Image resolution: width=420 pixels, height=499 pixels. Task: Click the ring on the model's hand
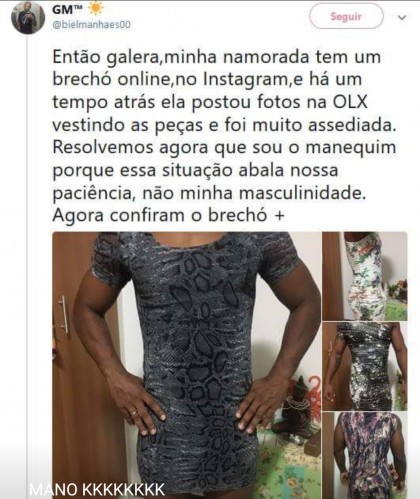click(x=134, y=413)
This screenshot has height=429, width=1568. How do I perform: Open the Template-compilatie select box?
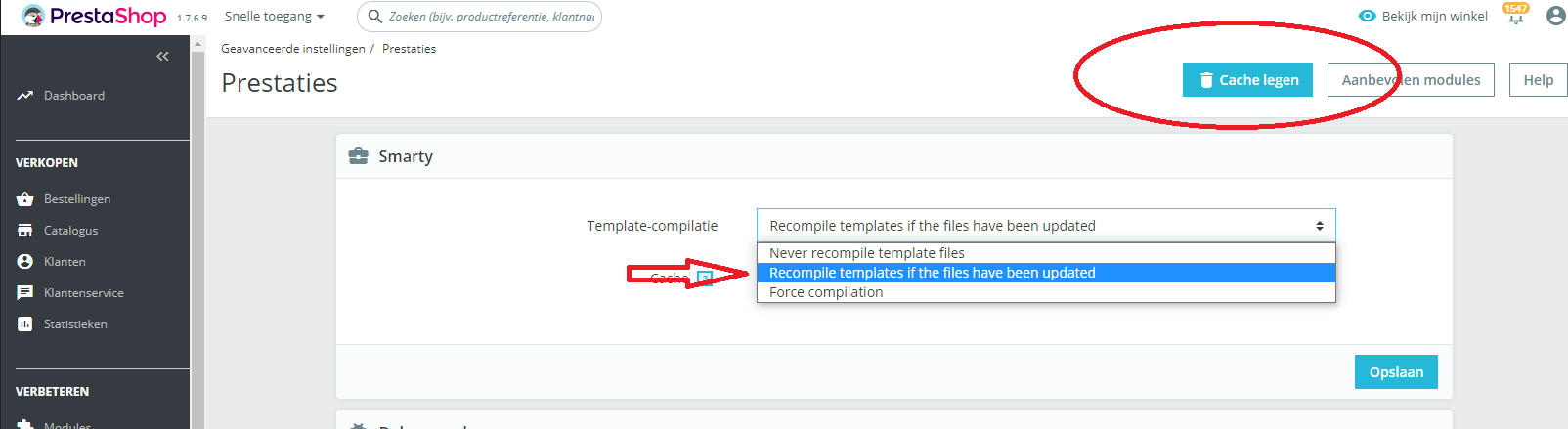click(x=1045, y=226)
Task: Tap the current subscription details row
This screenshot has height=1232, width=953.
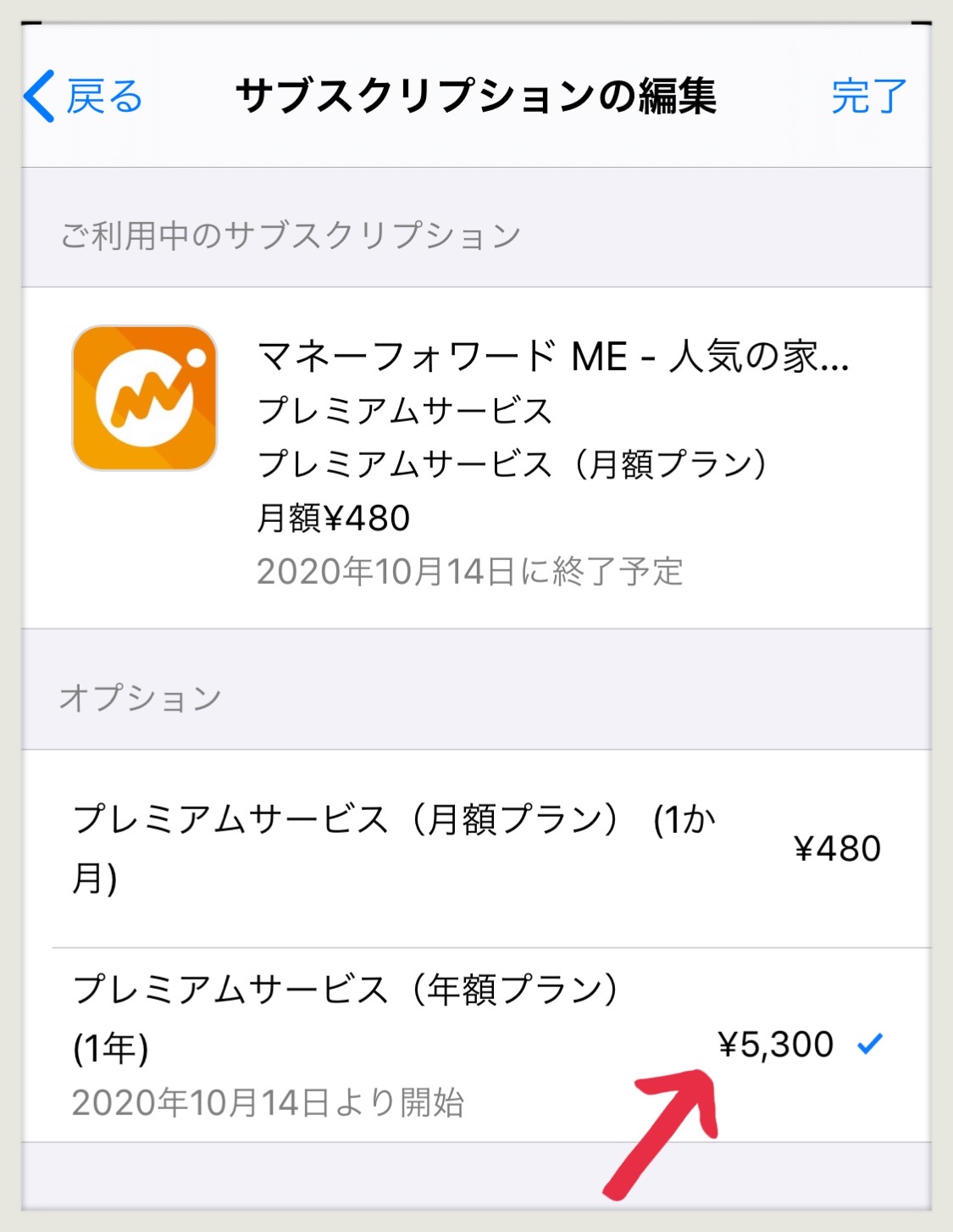Action: click(x=476, y=458)
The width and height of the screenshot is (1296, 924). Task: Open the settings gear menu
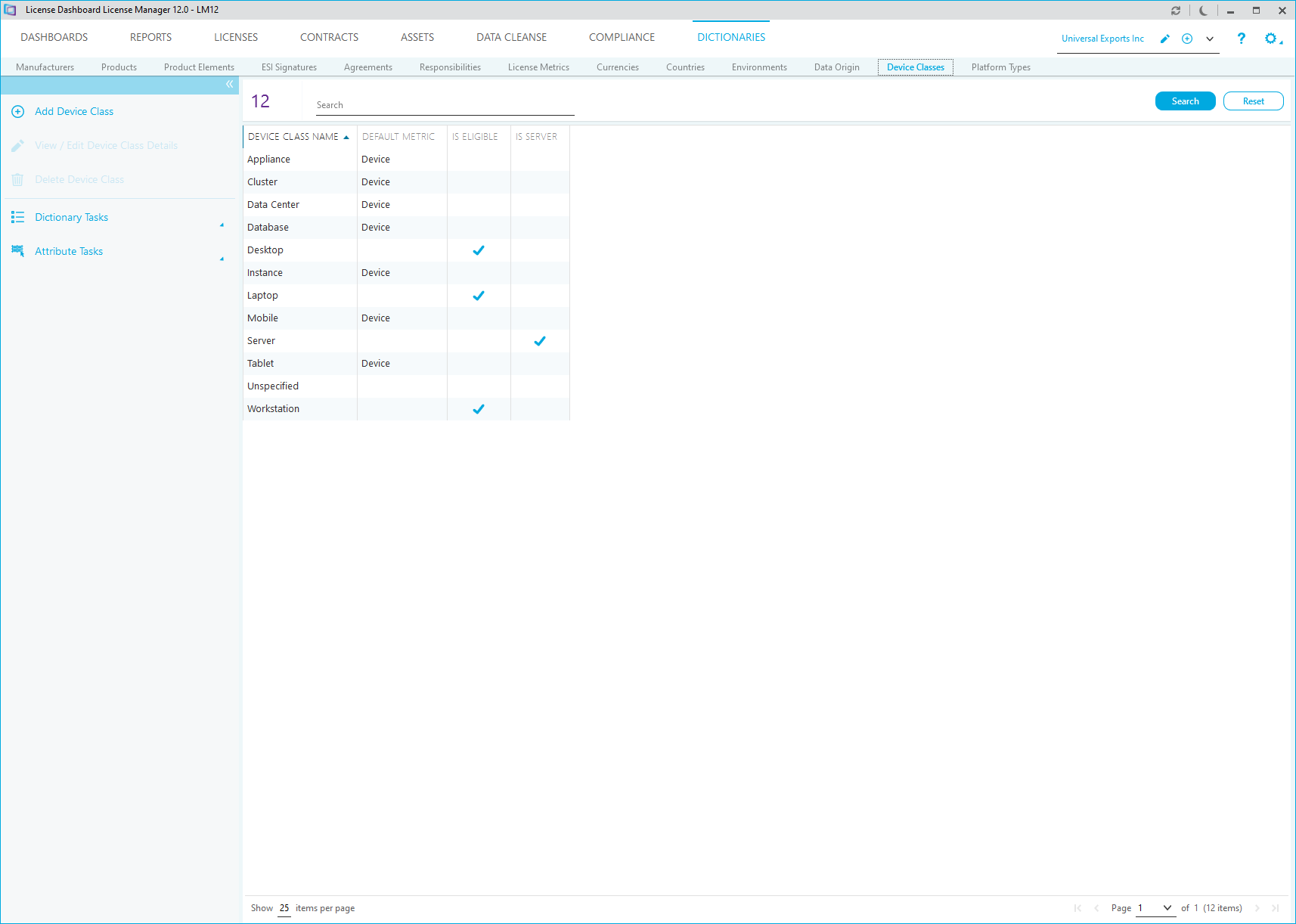click(1271, 39)
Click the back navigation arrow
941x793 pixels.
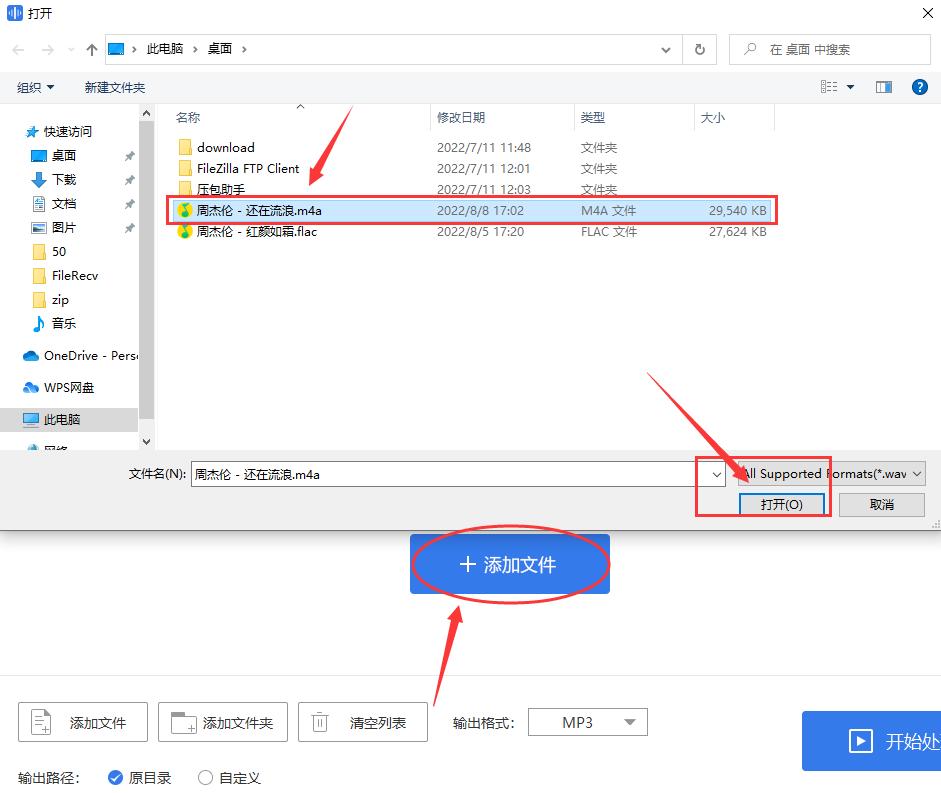[x=17, y=48]
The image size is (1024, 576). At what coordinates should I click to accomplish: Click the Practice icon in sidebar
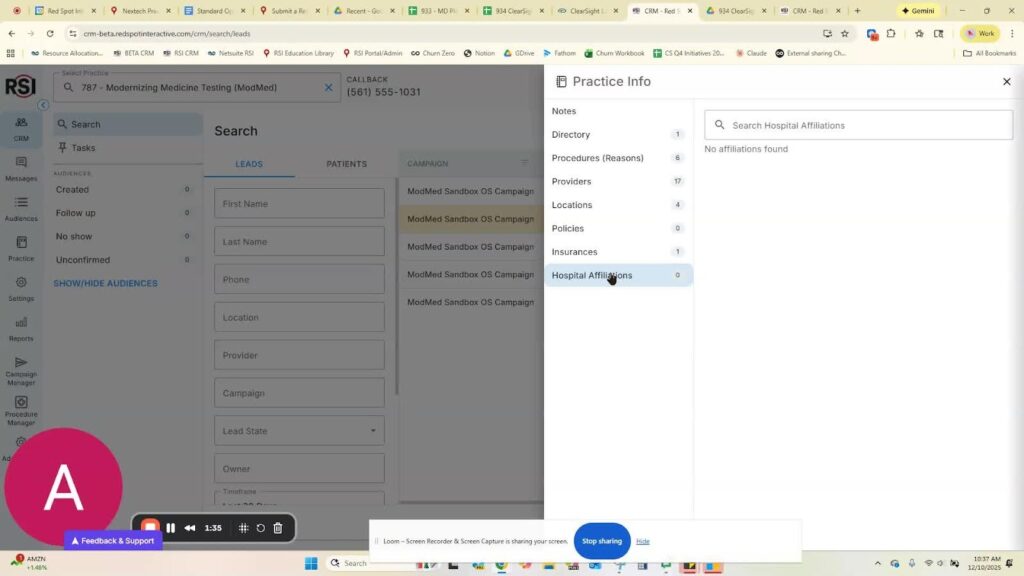(x=21, y=248)
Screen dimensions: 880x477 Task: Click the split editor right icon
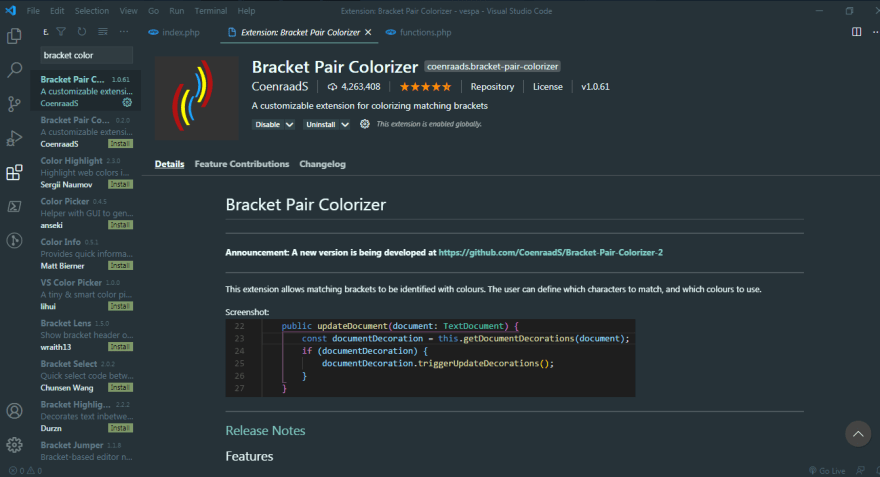click(856, 32)
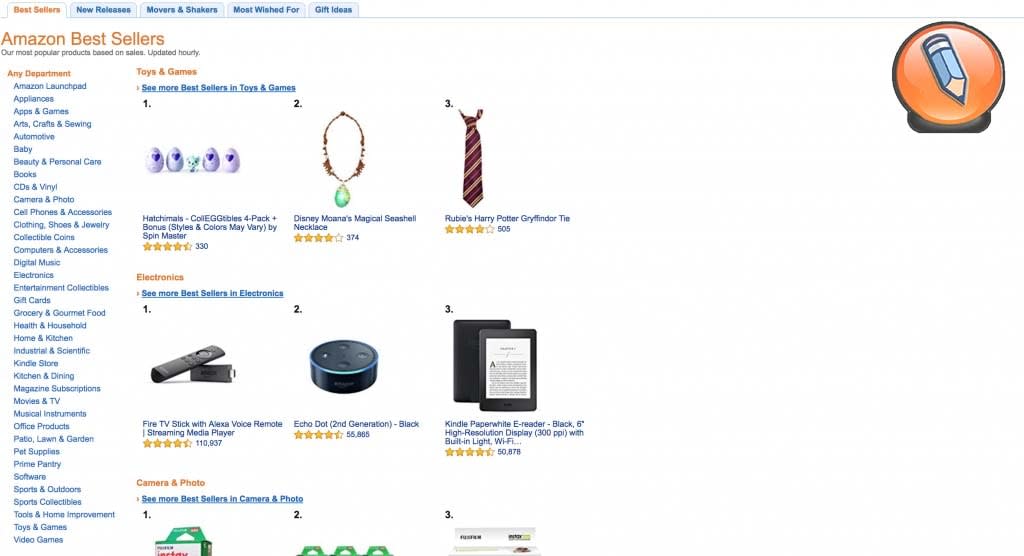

◆ **PROBLEM STATEMENT**
Write out exactly the lines from the line holding "941x793 pixels." through the last line of the records above, inclusive, and nothing more. Leave out the pictures.

◆ **ANSWER TO THIS TASK**
941x793 pixels.
[x=17, y=48]
The image size is (1024, 576). At what coordinates should I click to accomplish: Click the Practice icon in sidebar
(x=21, y=248)
Screen dimensions: 880x477 Task: Click the split editor right icon
click(856, 32)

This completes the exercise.